To establish her prima facie case of retaliation Lanier must prove:
(1) He engaged in protected activity;
(2) The Commission knew of that protected activity;
(3) The Commission thereafter took adverse employment action against him or subjected him to severe or pervasive retaliatory harassment; and
(4) There is a causal connection between his protected activity and the adverse employment action or harassment.See Morris v. Oldham County Fiscal Court, 201 F.3d 784, 792-93 (6th Cir. 2000).
Factors (1) and (2) are established. Lanier filed a charge with the EEOC, and the Commission knew of that protected activity. The Commission, however, disputes the third factor.
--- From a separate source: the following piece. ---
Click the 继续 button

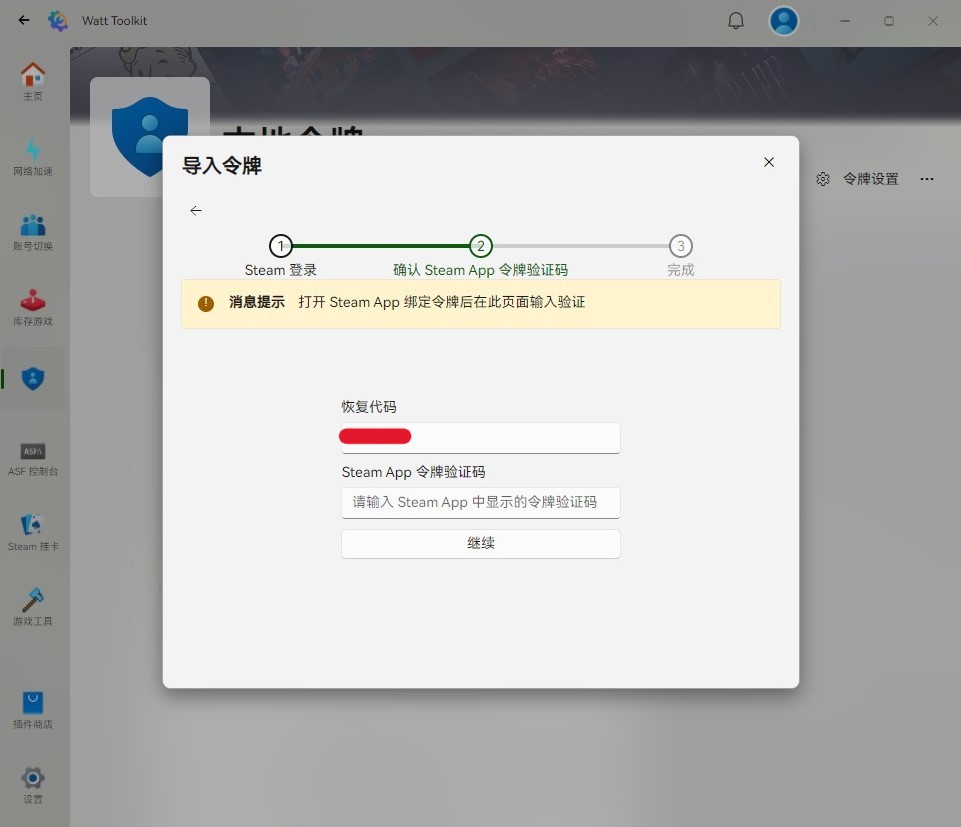click(x=481, y=544)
Lanier asserts that he was subjected to both adverse employment action and retaliatory harassment and that these actions were the result of his filing a claim with the EEOC. The court disagrees with both contentions.
To establish the third factor Lanier must present clear evidence of adverse employment action or retaliatory harassment. See Hollins v. Atlantic Co., 188 F.3d 652, 662 (6th Cir. 1999). He must show a "materially adverse change in the terms and conditions of [his] employment." Id. (quoting and adopting Crady v. Liberty Nat'l Bank Trust Co. of Ind., 993 F.2d 132, 136 (7th Cir. 1993). This change "must be more disruptive than a mere inconvenience or an alteration of job responsibilities." Id. It "might be indicated by a termination of employment, a demotion evidenced by a decrease in wage or salary, a less distinguished title, a material loss of benefits, significantly diminished material responsibilities, or other indices that might be unique to a particular situation." Id. Any harassment must sufficiently severe or pervasive to create a work environment that the reasonable person would perceive as hostile. Akers v. Alvey, 338 F.3d 491, 498 (6th Cir. 2003). Basically, the workplace must be "permeated with discriminatory intimidation, ridicule, and insult. . . ." Bowman v. Shawnee State Univ., 220 F.3d 456, 463 (6th Cir. 2000).
Lanier complains that he was constructively discharged. However, "[a] hostile-environment constructive discharge claim entails something more: A plaintiff who advances such a compound claim must show working conditions so intolerable that a reasonable person would have felt compelled to resign." Pennsylvania State Police v. Suders, 542 U.S. 129, 147 (2004); see also Moore v. KUKA Welding Sys. Robot Corp., 171 F.3d 1073, 1080 (6th Cir. 1999). Although in his Complaint Lanier claims he was "subjected to being ostracized . . . and to incidents of unlawful harassment and retaliation which included, but were not limited to, frequent eavesdropping, surveillance, and/or monitoring, questioning of co-workers regarding their conversations with the Plaintiff, unauthorized and unlawful inquires into Plaintiff's confidential medical history, and otherwise penalizing and/or stigmatizing Plaintiff for the lawful exercise of his rights," he presents no evidence to this effect. For the same reason, he has not established that he was subjected to retaliatory harassment.
Because Lanier cannot establish a prima facie case of retaliation, this claim must also be dismissed.
V. Hostile Work Environment and Constructive Discharge Claims
Although the court finds that Lanier's hostile work environment and constructive discharge claims flow from his retaliation claim, as noted above, we also find that he fails to present any evidence with regard to either claim. Thus, these claims are subject to dismissal.
A separate order will be entered in accordance with this opinion.